Begin
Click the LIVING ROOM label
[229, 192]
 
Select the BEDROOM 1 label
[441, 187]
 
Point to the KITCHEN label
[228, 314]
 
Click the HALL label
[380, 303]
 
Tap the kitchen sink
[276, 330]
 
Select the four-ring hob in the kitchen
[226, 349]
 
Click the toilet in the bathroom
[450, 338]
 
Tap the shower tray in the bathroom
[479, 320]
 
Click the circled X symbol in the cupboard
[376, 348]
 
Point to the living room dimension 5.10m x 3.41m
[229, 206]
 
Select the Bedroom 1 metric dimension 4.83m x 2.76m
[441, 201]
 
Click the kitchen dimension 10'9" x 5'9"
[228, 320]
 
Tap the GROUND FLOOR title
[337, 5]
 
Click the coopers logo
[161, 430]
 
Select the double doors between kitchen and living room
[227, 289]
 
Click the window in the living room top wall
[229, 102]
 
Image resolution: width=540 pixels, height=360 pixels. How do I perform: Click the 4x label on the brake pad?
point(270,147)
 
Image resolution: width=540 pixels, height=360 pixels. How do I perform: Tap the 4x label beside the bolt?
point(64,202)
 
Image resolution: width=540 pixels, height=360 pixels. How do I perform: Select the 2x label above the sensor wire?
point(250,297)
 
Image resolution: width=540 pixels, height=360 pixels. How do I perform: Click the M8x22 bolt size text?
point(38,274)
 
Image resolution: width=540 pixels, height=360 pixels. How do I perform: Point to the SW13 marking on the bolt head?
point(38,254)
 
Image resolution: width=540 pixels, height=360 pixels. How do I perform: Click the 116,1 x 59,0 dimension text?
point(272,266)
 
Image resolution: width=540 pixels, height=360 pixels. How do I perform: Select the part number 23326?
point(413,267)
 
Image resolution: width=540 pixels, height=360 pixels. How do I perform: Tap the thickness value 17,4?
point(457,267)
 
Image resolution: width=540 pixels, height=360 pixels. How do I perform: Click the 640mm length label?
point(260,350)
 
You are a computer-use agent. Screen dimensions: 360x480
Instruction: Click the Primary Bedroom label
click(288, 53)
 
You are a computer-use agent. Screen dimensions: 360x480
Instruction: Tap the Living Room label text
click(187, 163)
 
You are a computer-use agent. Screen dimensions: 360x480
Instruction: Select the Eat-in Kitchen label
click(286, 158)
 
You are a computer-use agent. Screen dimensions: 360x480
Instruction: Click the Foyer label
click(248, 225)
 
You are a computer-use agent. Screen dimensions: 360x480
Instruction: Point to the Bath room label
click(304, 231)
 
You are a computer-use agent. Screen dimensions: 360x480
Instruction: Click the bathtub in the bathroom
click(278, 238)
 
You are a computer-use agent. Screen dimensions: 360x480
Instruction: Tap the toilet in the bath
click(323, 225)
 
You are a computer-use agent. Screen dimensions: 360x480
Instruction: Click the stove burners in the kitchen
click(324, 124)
End
== What this task involves ==
Please rewrite the lines from the one with "640mm length label?" up to and including the one with "click(288, 53)", requests and all. Rescale each coordinate in the answers by 1.8 and round it to a whole number, with halves going up, but leave every number in the requests unchanged.

== Written reply ==
Image resolution: width=540 pixels, height=360 pixels. How do I perform: Click the 640mm length label?
point(468,630)
 
You are a computer-use agent. Screen dimensions: 360x480
Instruction: Click the Primary Bedroom label
click(518, 95)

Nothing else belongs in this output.